Popcorn Time is an internet service recently gaining a lot of attention. A lot of this attention is because of how simple Popcorn Time makes torrenting. For those who don’t know, torrenting is a method of speeding up the downloading of large files. It works by distributing the work of downloading to many users (colloquially referred to as a swarm), so that the entire swarm contributes to the process of downloading large files. The data gathered by the swarm is then compiled by a client, such as BitTorrent or uTorrent. Now, torrenting does have legal uses (such as distributing Linux distributions) but torrenting’s effectiveness in sharing large files made it a tempting method of sharing movies.
Popcorn Time’s strength is that it does most of the hard work on its own. You simply select a movie you want to see, and Popcorn Time handles all of the potentially confusing aspects of torrenting. You just click a button and the video plays. That makes for an incredible program, but it also makes for some obvious legal issues. If the ease of use (and press coverage) result in increased use, Popcorn Time is almost certainly going to hear from the MPAA’s attorneys.
For their part, Popcorn Time insists that they don’t have much to worry about from a legal standpoint. According to TechCrunch, Popcorn Time legal defense lies in the fact that they don’t host the information themselves and that they don’t make money from their web service. They also told Ars Technica that they have a dialog box warning that certain uses may be illegal in the user’s country. Unfortunately, US law doesn’t inspire much confidence that they’re correct.
There are two cases that provide some basic guidance in this case: MGM v. Grokster (Grokster) and Arista Records v. LimeWire (LimeWire). These cases deal with two different file sharing services from the post-Napster era. Grokster was a person to person (P2P) filesharing service. The issue in the Grokster case revolved around whether the Sony Betamax precedent (from Sony v. Universal) applied to Grokster. The Sony Betamax case held that a court cannot hold a manufacturer liable for infringement if the devices they sold had substantial non-infringing uses and were sold for legitimate purposes. The Supreme Court held that, in Grokster’s case, their technology encouraged copyright infringement and that Grokster promoted such infringement to their benefit. Grokster also created the inducement test, which states that a company is liable for contributory infringement (helping facilitate the infringement of others) if their conduct encourages infringement. As a result, Grokster could not claim protection under the Sony Betamax case.

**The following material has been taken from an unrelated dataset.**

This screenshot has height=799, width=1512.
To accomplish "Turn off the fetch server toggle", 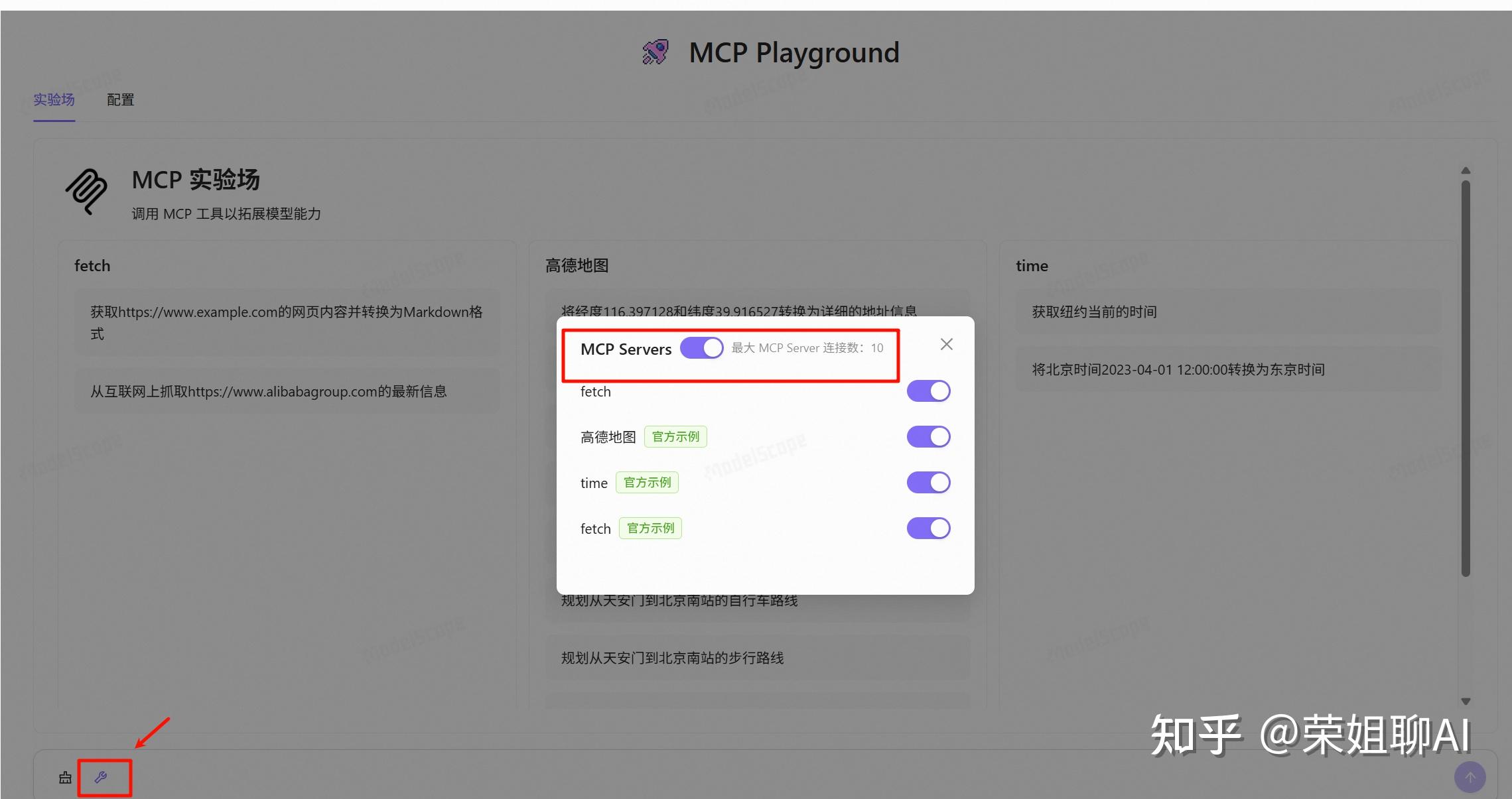I will [x=928, y=391].
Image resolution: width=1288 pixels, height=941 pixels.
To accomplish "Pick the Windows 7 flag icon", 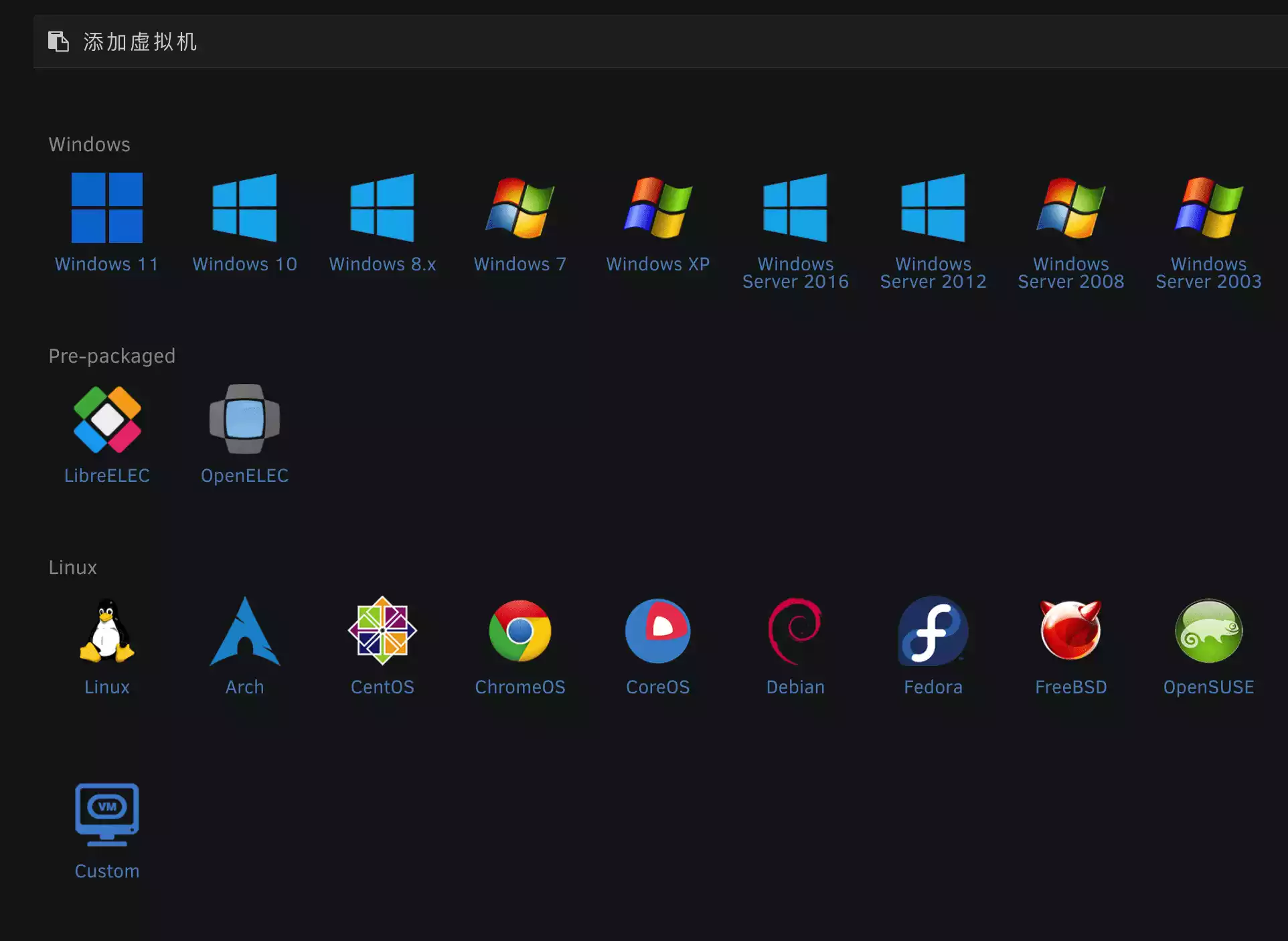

The LimeWire case serves as one of the first major applications of Grokster’s inducement test. The Supreme Court, in LimeWire’s case, found that LimeWire induced contributory infringement because 1. around 93% of the material on LimeWire’s servers infringed, 2. they were aware of the existence of a substantial number of infringing materials, 3. the company’s efforts assisted and enabled such infringement, 4. its business depended on infringement, and 5. LimeWire took no efforts to mitigate infringement. The final point is particularly applicable to Popcorn Time. LimeWire claimed that one of their attempts to mitigate infringement was to post a statement to users, reminding users that downloading copyrighted items is illegal and warning them not to use LimeWire for those purposes. The Court found this not to represent an attempt to mitigate any benefits from users downloading copyrighted items.
There is one substantial difference between Popcorn Time and these other two cases: Popcorn Time is an open source project created by a group of programmers receiving no compensation for their efforts. In both Grokster and LimeWire’s cases, the companies in question made money off the infringement. There is no indication that anyone is making any money off Popcorn Time. Both LimeWire and Grokster make it clear that financially benefiting from the infringement created by the service is a factor when determining inducement. Whether that gets Popcorn Time off the hook by itself is an interesting question. Another interesting question is the Popcorn Time’s open sourced nature and how that would affect standing and redressability (the ability of the court to actually right the alleged wrong). As a point of reference, content holders have generally chosen to sue users or the torrent sites (like the Pirate Bay in Sweden) rather than the program developers.
For what it’s worth, Popcorn Time provides a neat service that clearly fills a niche. Netflix’s Instant Streaming service shows that there is a big demand for a service that allows users to download or stream content in an easy to use manner. In addition, one of the major complaints with Netflix is its “limited selection of movies, especially the latest releases.” There is consumer demand for a service that gives users easy access to the latest movies. That alone makes Popcorn Time a service worth following.